前歯が欠けたように感じたので、数年ぶりに歯医者に通うことにした。

今でこそ歯医者はただでさえ時間が掛かる上に苦痛を伴うもので、かなり足が遠のいているが、小学生の頃は、歯医者が全く苦痛でなかった。クレヨンしんちゃんだったりドラえもんだったり、「歯医者を嫌がる子ども」というアニメにありがちなシーンもあまり共感できなかった。

小学生の頃、家の近所のごく普通なデンタルクリニックに通っていたのだが、大きめの虫歯を治療しても全く痛みを感じなかった。乳歯だったからなのか、どう見ても普通のおっさん先生だったがとんでもない名医だったのかもしれない。

そんなわけで、歯医者への恐怖とは無縁の生活を送っていたが、人生そんなに甘くない。そのクリニックが数駅隣に移転してしまったのだ。今であれば、ちょっと遠いなあと思いつつ通う距離ではあるが、子どもにそんな考えはない。仕方なく近所の別のクリニックに通うことにした。それが地獄の始まりであった。

次の歯医者は、歯医者にありがちな「怖さを柔らかさで押し潰した雰囲気」を全面に出した外観で、子ども向けにぬいぐるみを窓に飾る心配りも忘れないぱっと見良さげなクリニックであった。先生も物腰穏やかで、ここなら大丈夫かな思った。しかし、この先生の削り方がとにかく痛い。そして埋め方が粗い。「痛かったら左手を挙げてくださいね~」と言われるものの、変に気弱なので何となく手を挙げられぬまま、家の鍵を握りしめ、痛みを散らすようにして耐えていた。

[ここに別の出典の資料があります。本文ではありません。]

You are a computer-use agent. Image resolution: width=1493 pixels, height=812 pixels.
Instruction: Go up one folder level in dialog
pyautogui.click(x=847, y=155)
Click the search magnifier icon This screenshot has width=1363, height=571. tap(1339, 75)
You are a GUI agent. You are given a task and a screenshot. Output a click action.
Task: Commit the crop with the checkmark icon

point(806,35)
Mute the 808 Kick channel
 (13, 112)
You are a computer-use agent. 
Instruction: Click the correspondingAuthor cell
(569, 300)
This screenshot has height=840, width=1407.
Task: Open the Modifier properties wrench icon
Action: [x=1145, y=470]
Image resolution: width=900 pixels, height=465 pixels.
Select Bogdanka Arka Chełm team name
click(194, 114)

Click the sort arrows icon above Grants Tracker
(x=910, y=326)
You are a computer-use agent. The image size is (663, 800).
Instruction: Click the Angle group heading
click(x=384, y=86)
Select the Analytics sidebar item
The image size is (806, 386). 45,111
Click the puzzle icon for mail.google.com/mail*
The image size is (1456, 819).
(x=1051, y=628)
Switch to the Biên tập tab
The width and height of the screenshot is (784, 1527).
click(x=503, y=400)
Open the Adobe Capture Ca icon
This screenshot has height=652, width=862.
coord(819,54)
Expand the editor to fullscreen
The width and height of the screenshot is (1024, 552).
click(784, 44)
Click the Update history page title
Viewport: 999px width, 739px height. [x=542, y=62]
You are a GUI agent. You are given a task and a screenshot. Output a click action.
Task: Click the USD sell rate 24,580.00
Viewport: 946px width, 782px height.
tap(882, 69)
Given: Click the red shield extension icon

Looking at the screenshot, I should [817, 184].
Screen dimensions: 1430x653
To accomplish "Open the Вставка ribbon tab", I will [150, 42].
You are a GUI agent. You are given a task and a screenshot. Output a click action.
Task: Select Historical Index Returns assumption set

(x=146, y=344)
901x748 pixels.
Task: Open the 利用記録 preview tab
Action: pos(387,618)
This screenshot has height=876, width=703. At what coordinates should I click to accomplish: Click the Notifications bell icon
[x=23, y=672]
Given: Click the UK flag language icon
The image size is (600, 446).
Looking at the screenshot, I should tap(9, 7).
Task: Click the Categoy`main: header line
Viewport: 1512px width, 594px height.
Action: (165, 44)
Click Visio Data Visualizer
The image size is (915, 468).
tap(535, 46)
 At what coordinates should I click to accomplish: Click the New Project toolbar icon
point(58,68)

それ以来歯の治療が苦手になり、明らかな欠けや痛みが出るまで歯医者に行かないようになった。大人になると麻酔をバシバシ打ってもらえるようになったので、治療中痛みを感じることは少なくなったのだが、それでもあの独特の機械音を聞くと手をぎゅっと固く握り締め、全身に冷や汗をかく。加えて、「ここで先生の気が狂って、全然関係ないところにぶっ刺されてたら…」という訳の分からない妄想をするなどしている。そう言えば、フリスク噛んだら内部で虫歯が進行してて、歯が欠けたこともあったなあ。その時の医者もかなり微妙であったが、ここでは割愛する。とにかく見た目がいかつかった。

そして今回。
前述のとおり前歯の欠けが気になり通院を始めたのであるが、昔の補修箇所のプラスチックが欠けたようで、かなり小さいため余程の問題がなければそのままにしおいて良い。ただ、他に内側が黒くなっているので治療を要する歯が数本あるとのことであった。歯を削る治療と毎回一応やってもらっているものの本当に要るのか?と思うクリーニングに時間を取られるのかあ…と憂鬱ではあるが、昨日担当してくれた歯科衛生士さんがかなり素敵な方だったので、仕方ないから通うことにした。本当に不本意ではあるが。

なお、余談ではあるが、全然痛くなかったクリニックの先生はとても優しかったが、スタッフへの指示はかなり強めでそれが原因で移転をしたと風の噂に後に聞いた。子ども心に、大人って分からないものだなあと思った。